View back to St. Bees from the walk up to the top of the cliff.
View out to the Isle of Man from the remains of the old coastguard lookout.
View north along the cliffs to Fleswick Bay.
Looking down on Fleswick Bay, our next destination, with the lighthouse in view.
On the beach at Fleswick Bay.
A popular place with natural seating.
We head up.
View back down on Fleswick Bay.
In spring these cliff edges are full of nesting birds.
St. Bees Lighthouse. The current tower was built in 1822.
The hills of Dumfries and Galloway are very clear today.
The cliff edge building that contains the Fog Horn.
Bits of purple heather with the yellow gorse.
Whitehaven in the distance.
Another view out to the Isle of Man, much clearer with the naked eye.
Butterflies everywhere! Unfortunately my phone camera doesn't do macro, so I'll not bore you with anymore!
Lots of wild flowers to see enroute. I pocketed some wild blue scabious seeds to add to my wild flower meadow.
Tom and me on the stone chair.
View back, the lighthouse is just visible.
We head down past the quarry.
This dinghy was in a garden at the signpost for the route to Sandwith.
This is where the Coast to Coast route heads inland. We have a short break.
Brendan spots an apple tree.
For the next section we head on the inland path which takes us past the houses, and adds a bit of variety. Plus it is a very good path.
Looking down on Saltom Pit Head, the first undersea coal mine in the world. Built in 1729 and worked until 1848. It was 146m deep and went out 2km under the sea. I have been down to it in the past, but today it is out of bounds and fenced off, with danger signs.
We follow the footpath towards Whitehaven, passing the Haig Colliery, now a mining museum.

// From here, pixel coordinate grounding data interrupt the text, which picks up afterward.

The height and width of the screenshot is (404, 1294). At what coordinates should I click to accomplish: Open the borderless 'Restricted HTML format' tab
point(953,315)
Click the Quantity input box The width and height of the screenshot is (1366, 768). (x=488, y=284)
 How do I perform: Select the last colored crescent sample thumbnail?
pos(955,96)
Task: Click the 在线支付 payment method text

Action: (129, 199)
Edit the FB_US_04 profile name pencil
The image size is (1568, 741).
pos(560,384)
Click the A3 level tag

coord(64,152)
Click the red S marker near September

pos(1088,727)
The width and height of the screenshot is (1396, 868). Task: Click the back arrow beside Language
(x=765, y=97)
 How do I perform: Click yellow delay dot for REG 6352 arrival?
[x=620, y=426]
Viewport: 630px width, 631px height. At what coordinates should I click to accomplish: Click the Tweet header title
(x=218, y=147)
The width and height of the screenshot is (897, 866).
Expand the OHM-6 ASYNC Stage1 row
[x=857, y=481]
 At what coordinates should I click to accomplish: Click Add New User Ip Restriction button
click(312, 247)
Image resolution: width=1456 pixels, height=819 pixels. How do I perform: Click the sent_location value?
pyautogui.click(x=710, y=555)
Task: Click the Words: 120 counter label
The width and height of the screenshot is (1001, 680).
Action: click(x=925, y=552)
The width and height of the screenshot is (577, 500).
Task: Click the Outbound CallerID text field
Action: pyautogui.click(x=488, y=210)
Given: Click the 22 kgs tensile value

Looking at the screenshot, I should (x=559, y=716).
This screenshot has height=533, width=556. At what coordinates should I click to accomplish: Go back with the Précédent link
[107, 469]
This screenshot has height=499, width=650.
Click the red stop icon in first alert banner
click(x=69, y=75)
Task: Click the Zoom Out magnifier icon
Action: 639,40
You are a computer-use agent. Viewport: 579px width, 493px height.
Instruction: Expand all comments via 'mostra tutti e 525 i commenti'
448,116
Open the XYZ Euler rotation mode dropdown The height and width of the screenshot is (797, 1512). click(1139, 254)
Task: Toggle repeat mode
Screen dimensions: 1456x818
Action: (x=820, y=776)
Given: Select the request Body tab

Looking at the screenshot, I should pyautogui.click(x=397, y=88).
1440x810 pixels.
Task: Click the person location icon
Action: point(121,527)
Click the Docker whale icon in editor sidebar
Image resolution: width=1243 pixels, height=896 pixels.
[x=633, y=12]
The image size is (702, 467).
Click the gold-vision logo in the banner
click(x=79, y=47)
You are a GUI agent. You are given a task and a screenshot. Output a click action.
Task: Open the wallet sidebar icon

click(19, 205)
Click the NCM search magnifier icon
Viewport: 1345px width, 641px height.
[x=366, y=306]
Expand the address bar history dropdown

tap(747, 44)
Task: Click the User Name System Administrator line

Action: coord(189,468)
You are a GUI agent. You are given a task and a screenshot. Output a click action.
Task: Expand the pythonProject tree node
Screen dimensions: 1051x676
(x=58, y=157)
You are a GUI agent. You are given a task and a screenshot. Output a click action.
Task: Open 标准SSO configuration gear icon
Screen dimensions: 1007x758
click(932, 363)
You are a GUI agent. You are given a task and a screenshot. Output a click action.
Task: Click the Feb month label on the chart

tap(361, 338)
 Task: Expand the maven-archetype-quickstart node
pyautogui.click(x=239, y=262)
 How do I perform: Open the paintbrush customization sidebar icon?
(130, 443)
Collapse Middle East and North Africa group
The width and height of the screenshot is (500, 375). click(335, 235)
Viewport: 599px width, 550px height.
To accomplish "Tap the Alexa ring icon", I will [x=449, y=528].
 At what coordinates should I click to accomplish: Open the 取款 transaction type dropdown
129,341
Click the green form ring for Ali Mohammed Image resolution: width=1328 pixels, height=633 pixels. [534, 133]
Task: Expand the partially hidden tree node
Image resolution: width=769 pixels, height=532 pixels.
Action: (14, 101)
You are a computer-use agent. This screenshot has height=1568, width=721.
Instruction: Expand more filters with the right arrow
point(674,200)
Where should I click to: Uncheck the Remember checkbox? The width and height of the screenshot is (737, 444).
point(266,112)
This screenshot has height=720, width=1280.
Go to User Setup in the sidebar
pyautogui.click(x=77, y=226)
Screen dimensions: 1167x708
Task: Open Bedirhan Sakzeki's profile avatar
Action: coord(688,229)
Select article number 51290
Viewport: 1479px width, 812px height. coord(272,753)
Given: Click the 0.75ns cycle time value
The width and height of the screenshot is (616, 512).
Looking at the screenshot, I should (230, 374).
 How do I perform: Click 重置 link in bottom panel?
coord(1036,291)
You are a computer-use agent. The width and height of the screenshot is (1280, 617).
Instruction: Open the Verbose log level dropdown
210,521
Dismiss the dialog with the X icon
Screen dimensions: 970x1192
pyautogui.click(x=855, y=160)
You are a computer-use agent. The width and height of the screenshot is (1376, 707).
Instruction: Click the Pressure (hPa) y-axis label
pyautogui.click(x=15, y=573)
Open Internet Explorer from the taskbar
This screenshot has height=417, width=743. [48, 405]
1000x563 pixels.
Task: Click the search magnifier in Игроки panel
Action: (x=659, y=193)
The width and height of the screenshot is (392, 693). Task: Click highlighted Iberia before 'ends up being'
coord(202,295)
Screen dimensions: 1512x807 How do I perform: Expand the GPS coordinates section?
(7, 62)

On the final section to Whitehaven. This shaft was once the deepest in the world.
The Candlestick comes in to view, as do the houses on the cliff side above Whitehaven harbour.
Looking to the outer harbour and the Candlestick (an old chimney connected to the Wellington Pit).
The inner harbour.
Tom's panorama with me heading down on the right. Left click to enlarge, click again to return.
Memorial to the Wellington Pit disaster. 136 men and boys died in the pit on the 11th May 1910.
The map showing the walk we have just done. It has taken us 3hrs and 50 minutes from the train station.
John Paul Jones led a naval raid upon Whitehaven in 1778 during the American War of Independence; it was the last invasion of England! Mildred Gale, grandmother of George Washington is also buried here in the grounds of St. Nicholas` church.
Boats in the harbour.
The Beacon Museum. The 3.10pm train has been cancelled, so we head for Wetherspoons to wait for the 4.19pm train back home.
Sunset from the bottom of my garden.
Always a good walk, and the returning train was on time!